AVAILABLE DATA Start Marker
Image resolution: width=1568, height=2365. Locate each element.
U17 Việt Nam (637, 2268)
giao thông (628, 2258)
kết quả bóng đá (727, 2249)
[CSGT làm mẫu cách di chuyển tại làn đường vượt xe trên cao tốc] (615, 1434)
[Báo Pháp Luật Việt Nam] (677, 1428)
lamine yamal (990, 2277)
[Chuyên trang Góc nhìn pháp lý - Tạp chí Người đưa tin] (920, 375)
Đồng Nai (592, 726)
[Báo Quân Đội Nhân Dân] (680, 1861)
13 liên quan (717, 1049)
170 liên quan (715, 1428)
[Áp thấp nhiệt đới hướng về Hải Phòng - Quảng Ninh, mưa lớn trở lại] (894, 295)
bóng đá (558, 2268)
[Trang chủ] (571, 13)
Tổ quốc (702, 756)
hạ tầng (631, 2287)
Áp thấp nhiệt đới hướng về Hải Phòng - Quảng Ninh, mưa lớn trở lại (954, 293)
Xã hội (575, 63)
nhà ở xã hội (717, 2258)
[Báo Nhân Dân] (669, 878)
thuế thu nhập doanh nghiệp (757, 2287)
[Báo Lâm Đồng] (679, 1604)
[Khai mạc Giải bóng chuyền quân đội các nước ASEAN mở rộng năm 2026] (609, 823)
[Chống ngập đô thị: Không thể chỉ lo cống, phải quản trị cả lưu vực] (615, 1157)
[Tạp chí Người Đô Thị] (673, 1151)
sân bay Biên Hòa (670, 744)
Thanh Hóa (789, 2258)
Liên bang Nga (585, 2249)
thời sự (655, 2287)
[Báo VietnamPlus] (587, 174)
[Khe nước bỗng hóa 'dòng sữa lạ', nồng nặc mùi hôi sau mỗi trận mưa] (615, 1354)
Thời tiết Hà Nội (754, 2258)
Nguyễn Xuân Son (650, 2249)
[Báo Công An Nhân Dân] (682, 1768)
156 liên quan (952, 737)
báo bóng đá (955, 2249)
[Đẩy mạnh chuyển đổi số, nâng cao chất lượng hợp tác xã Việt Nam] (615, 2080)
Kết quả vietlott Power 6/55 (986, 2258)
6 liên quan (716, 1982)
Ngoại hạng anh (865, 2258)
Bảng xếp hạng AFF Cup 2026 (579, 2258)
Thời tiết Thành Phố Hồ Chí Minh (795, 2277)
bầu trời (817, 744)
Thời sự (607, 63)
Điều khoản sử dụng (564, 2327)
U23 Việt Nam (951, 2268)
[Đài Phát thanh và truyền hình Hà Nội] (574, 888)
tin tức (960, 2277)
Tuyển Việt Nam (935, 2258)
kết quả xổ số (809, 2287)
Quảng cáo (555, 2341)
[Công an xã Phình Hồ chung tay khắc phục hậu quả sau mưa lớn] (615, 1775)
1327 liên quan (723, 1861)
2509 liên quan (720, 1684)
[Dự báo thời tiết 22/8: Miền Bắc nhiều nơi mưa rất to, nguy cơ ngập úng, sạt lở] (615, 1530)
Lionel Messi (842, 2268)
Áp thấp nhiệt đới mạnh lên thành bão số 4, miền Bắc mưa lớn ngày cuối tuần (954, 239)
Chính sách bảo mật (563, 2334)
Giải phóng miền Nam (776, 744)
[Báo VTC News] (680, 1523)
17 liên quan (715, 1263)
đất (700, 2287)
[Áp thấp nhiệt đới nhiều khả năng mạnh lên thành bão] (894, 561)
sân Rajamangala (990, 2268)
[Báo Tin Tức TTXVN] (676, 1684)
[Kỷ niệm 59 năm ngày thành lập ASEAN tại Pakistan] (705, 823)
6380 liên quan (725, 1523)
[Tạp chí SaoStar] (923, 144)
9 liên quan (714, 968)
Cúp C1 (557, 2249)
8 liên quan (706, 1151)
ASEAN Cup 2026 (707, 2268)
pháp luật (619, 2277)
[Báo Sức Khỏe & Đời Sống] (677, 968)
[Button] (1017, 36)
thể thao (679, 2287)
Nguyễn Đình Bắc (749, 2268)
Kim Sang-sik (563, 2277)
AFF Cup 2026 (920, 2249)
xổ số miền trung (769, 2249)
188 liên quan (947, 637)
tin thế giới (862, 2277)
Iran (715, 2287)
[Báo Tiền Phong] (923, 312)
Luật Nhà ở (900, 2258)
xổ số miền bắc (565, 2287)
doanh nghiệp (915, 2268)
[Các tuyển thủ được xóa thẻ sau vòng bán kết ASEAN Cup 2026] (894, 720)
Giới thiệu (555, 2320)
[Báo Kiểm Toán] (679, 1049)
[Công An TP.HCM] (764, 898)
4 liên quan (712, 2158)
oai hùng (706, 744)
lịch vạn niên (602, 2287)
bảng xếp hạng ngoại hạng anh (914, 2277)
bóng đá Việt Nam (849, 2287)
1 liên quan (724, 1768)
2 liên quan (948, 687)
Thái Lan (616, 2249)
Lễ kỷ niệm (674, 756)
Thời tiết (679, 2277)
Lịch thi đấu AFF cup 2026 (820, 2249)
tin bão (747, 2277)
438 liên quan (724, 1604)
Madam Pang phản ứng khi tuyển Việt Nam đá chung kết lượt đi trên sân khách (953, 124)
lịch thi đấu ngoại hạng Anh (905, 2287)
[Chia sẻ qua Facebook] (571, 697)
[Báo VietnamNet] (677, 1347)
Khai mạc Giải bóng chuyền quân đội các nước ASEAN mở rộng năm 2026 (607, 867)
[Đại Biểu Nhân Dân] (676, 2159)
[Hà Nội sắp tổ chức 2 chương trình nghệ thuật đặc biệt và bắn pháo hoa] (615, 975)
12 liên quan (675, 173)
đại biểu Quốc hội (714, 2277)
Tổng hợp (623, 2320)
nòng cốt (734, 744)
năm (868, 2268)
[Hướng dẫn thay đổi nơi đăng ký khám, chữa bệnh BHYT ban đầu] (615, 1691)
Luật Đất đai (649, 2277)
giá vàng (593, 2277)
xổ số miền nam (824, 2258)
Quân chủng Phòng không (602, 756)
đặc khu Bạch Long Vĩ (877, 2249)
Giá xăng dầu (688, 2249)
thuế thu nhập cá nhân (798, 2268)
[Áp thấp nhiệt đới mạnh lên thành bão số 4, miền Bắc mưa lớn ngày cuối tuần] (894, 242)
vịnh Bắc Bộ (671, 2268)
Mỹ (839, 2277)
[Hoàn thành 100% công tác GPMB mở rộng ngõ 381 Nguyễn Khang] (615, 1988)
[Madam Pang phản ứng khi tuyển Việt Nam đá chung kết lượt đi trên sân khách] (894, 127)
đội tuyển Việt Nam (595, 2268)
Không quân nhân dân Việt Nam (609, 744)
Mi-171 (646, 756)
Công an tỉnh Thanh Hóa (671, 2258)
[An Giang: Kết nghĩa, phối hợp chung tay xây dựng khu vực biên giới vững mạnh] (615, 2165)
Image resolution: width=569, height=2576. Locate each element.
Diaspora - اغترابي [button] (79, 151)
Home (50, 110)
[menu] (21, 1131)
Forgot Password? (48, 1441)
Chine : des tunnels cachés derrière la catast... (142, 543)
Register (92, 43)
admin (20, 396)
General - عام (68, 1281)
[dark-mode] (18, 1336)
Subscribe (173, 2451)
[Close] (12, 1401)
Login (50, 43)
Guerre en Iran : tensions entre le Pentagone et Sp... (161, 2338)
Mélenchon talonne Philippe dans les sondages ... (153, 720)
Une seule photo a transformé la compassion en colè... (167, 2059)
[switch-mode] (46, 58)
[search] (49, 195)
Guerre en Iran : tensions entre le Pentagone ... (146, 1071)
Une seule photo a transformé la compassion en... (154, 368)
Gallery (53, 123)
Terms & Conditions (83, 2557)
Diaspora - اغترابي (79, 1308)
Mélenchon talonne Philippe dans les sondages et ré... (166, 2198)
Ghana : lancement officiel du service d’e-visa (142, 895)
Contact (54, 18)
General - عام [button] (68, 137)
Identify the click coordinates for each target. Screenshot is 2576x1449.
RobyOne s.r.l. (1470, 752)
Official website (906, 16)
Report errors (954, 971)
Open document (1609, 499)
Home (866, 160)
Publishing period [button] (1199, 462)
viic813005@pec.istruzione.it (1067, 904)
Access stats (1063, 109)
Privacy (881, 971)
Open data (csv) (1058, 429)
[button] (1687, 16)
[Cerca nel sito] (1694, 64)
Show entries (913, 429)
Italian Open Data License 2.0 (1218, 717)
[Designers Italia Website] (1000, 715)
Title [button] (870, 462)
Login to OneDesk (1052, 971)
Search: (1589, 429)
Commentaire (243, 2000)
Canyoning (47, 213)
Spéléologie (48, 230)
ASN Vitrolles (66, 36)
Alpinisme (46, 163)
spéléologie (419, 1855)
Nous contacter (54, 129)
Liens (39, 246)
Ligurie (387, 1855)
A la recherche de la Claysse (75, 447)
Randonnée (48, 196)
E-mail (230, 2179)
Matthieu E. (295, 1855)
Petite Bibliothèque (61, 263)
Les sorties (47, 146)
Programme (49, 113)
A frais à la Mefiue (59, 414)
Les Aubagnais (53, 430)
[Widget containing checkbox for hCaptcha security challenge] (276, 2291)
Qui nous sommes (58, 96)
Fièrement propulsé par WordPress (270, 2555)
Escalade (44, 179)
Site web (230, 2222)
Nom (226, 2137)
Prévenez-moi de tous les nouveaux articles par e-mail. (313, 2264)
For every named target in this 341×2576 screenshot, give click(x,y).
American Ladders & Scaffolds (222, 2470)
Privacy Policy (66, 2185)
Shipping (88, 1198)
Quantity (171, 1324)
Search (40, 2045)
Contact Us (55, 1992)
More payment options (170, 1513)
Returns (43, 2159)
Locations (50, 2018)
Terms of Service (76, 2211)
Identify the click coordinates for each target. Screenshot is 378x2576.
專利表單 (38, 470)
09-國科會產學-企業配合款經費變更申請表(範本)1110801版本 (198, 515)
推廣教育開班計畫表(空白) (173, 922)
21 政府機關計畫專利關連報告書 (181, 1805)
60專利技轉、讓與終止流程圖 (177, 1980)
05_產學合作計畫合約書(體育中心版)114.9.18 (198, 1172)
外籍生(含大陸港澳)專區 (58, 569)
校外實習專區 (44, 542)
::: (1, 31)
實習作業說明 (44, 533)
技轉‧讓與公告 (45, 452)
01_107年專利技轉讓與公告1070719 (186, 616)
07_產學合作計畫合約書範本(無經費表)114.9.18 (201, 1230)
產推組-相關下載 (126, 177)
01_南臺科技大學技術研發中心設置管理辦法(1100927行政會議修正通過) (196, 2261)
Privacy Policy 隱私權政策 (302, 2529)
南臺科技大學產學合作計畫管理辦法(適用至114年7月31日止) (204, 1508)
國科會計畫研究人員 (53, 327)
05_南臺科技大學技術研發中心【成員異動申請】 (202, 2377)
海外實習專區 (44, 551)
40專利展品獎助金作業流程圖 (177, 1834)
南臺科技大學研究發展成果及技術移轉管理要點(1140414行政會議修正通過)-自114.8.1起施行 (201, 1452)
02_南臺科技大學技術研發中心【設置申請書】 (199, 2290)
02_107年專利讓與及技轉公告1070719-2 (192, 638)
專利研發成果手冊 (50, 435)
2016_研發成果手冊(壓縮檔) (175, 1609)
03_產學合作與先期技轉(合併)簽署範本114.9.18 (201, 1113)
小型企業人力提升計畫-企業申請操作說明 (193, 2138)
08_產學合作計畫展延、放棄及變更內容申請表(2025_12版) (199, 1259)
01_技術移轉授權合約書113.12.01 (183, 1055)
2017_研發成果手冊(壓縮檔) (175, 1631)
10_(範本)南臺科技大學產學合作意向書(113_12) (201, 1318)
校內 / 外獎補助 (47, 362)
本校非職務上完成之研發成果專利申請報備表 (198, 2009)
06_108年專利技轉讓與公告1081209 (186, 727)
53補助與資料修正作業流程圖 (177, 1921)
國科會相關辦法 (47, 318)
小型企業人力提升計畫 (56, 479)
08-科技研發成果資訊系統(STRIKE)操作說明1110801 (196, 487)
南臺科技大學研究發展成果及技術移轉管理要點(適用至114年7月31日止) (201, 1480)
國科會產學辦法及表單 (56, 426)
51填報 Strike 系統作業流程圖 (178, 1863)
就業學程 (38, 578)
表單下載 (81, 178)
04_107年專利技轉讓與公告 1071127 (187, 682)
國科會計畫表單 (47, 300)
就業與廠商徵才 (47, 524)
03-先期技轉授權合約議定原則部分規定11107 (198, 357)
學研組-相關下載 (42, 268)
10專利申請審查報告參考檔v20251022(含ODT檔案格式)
AVAILABLE DATA End Marker
= WHAT IS BEING ASKED =
Above are the entries. Output exactly the lines beginning with the line that has "oai hùng (706, 744)" and ending with the line that has "438 liên quan (724, 1604)".

= SOLUTION FOR THIS PROBLEM =
oai hùng (706, 744)
lịch vạn niên (602, 2287)
bảng xếp hạng ngoại hạng anh (914, 2277)
bóng đá Việt Nam (849, 2287)
1 liên quan (724, 1768)
2 liên quan (948, 687)
Thái Lan (616, 2249)
Lễ kỷ niệm (674, 756)
Thời tiết (679, 2277)
Lịch thi đấu AFF cup 2026 (820, 2249)
tin bão (747, 2277)
438 liên quan (724, 1604)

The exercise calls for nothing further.